**Given records**
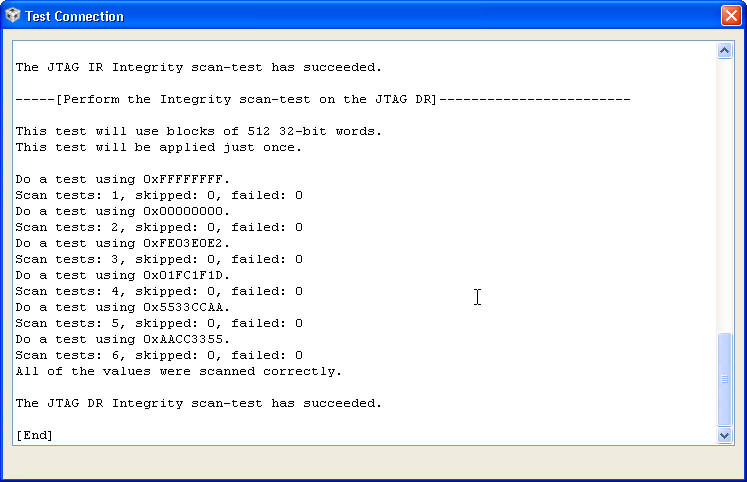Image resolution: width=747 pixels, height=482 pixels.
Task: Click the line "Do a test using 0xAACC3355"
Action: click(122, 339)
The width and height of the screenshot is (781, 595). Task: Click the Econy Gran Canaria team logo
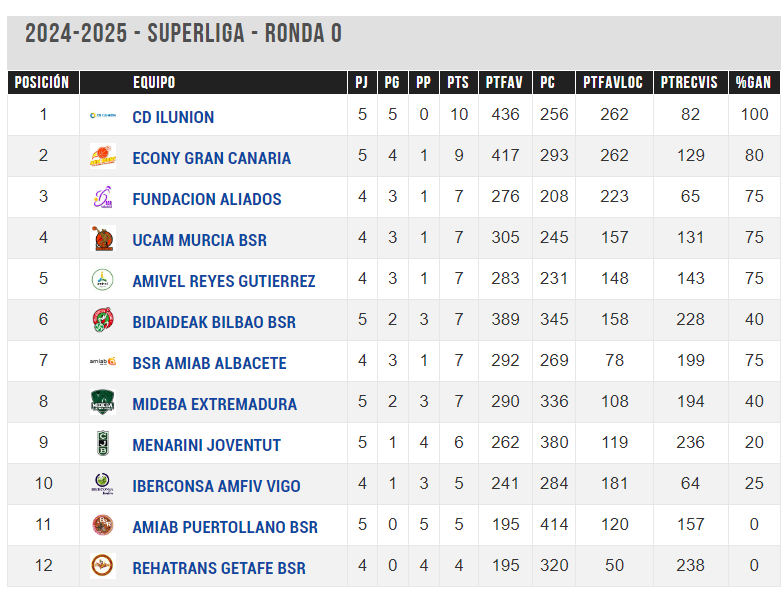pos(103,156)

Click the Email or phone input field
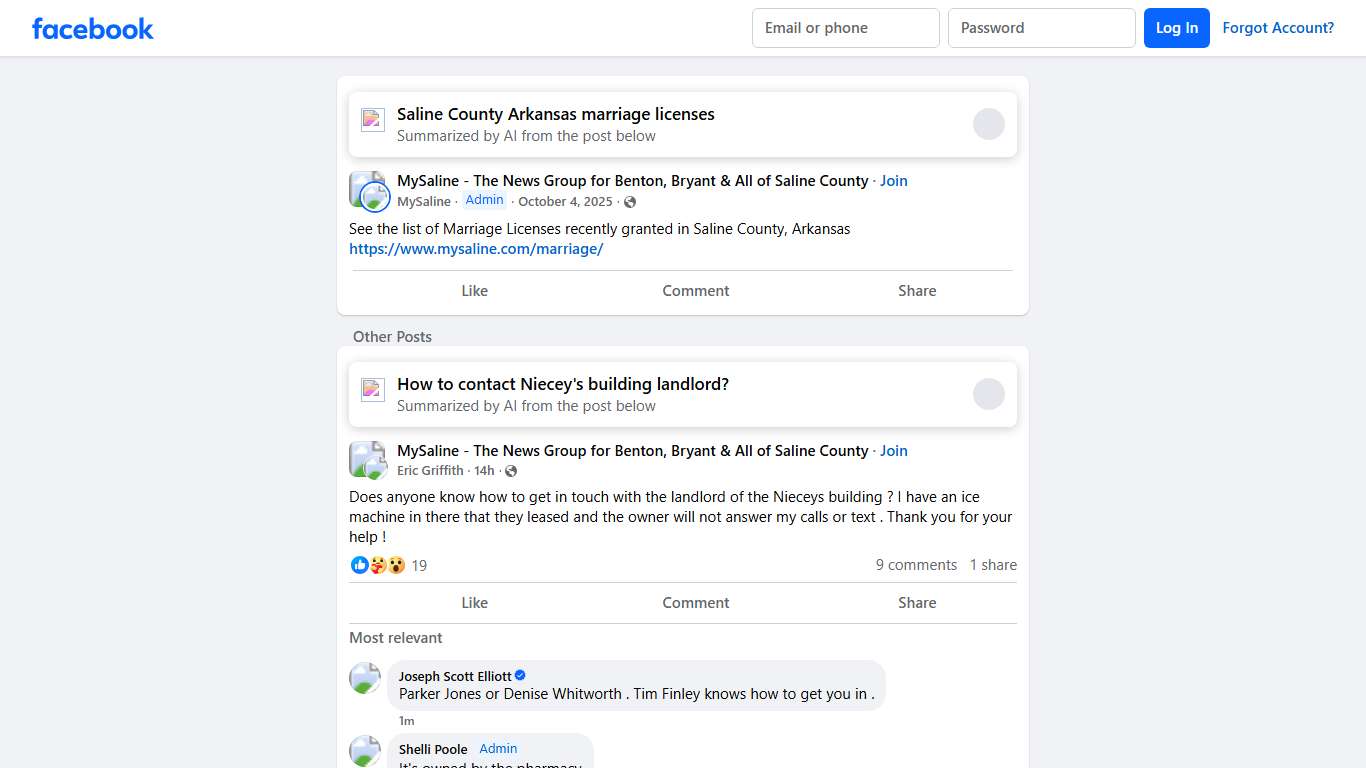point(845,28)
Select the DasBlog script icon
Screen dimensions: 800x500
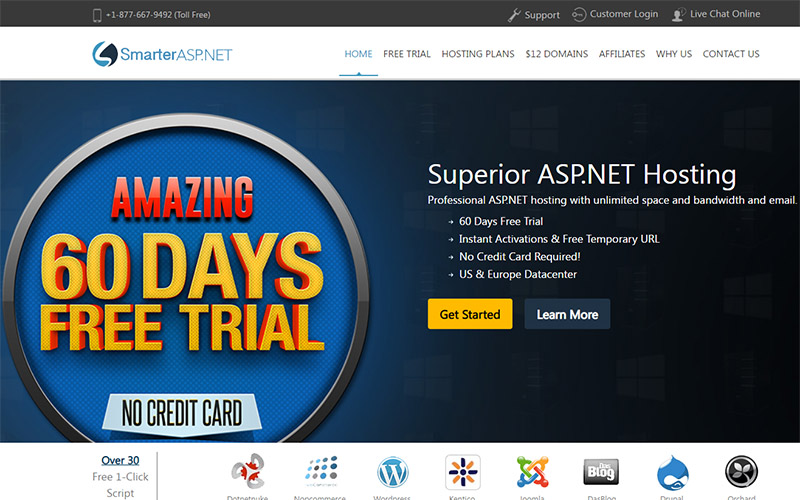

**What to do**
Only the lines from the one containing "Select the DasBlog script icon" through the last line of the entries should be transcribed, exactly and with no pictures.

**Response**
Select the DasBlog script icon
Screen dimensions: 800x500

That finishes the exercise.